The President's calm, reserved, straightforward, and compassionate demeanor with the press is reassuring. Educated, intelligent, well-thought responses to impromptu questions from reporters are much appreciated. Recent TV interviews with both Vice President, Isabel St. Malo, and Minister of Economy and Finances, Dulcido de la Guardia, also reveal a professional quality that is very encouraging.
But appearance isn't everything, one would be apt to say, and I don't disagree. What I especially like about what I'm observing is the openness and honesty displayed by all members of this administration regarding issues the public should know about. No flippant responses saying nothing. No empty promises or thinly veiled threats. Widespread public education regarding issues that are both concerning and commendable about Panama's social, cultural, and financial matrix. And a seemingly genuine devotion to improving the quality of life for the average Panamanian. Social reforms, affordable housing, cleaning up the ghettos, focus on converting gang members to productive citizens through occupational rehabilitation and amnesty for surrendered firearms, increased subsidies for retirees with no social security benefits, increases in general scholarship funding for all school children, etc. A democrat's dream!
This evening I listened to discussions regarding concerns over the looming budget deficicits and anticipated electric rate increases due to decreased governmental subsidies. As was brought to the public's attention last month, Panama's proposed electricity budget was 165 million, when the actual needs are around 500 million. People have been told their bills would go up and there's been an aggressive campaign to educate the public regarding energy conservation, as well. An announcement of the changes and how they will impact the average household is anxiously awaited, but tonight the populace was advised it would be another 2-3 months before announcement, as the administration continues to study the issue in depth to arrive at the most reasonable and tolerable solution for everyone.

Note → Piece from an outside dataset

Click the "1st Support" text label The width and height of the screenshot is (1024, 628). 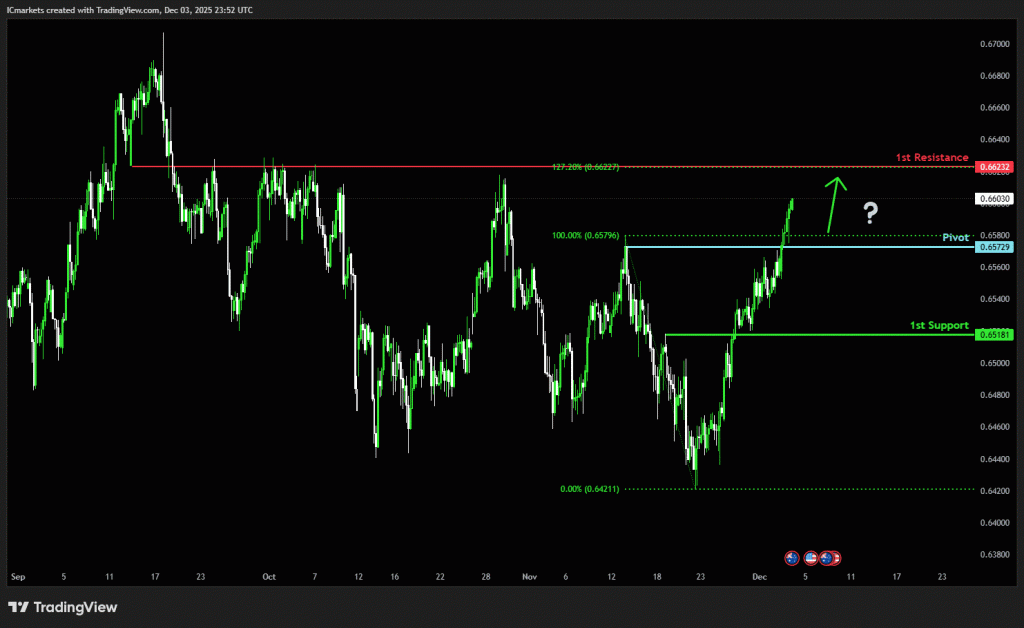point(938,326)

Even more concerning, however, was the declaration by the Minister of Economy and Finances, Sr. De la Guardia, that the legal budget for the country for the entire year of 2014 was 1330 million balboas, and in the first trimester, ending on June 30, the country had already exhausted funds totaling 1500 million balboas. This was due, he elaborated, to the prior administration's inflated reporting that overestimated state income and omitted significant recurrent expenses, among other things. When asked by the reporter how this was going to be dealt with, and how increased social subsidies and reforms were going to be financed in light of the apparent crisis, he responded that plans were being drawn up regarding the sale of certain government real estate holdings and suspension of credit as first line actions, followed by a taking the matter to the national assembly for consideration of a change in the law, if need be, to address the issues and outstanding debt. Not being even-moderately well versed on economic themes, I can't delve further into that matter, but merely wanted to compliment the current administration for informing the populace of the matters at hand.

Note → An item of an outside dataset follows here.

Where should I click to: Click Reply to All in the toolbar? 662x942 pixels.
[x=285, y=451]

In contrast to this attitude of openness, Frank de Lima, the former Minister of Economy and Finances under President Martinelli, quickly spoke out against Sr. De la Guardia, calling him irresponsible for making the matter public. He emphasized that the Ministry of Economy and Finances is a technical entity whose function is to guarantee compliance with Panama's law of Social Fiscal Responsibility, and that the Martinelli administration, in it's five years of governance did comply with the limits of the law, despite the budget deficits. He made a point of saying that Sr. De la Guardia, as vice-minister in 2012, entered into that year's budget proposal, a 400 million balboa income estimate that wasn't reached, and yet they still complied with the limits of the law. He went on to say that Sr. De la Guardia should concern himself more with generating and increasing employment, something he claims the Martinelli administration addressed and which is now showing a decline. My understanding of this issue, however, is that Panama has a very good employment rate, and in fact, has to import workers from other countries for the canal expansion and other projects due to the lack of local workers.
There has been much criticism of the prior administration's practices regarding financial matters. One high-profile example entails the distribution and utilization of government funds in excess of an authorized 110 thousand balboas to leaders of small rural provinces. The amounts distributed to 150 of these "directivas" amounted to millions of dollars per province, and the application of these government funds toward community improvements aren't readily apparent. Sr. De la Guardia mentioned a through audit of these cases will be implemented and the outcome of that audit made public.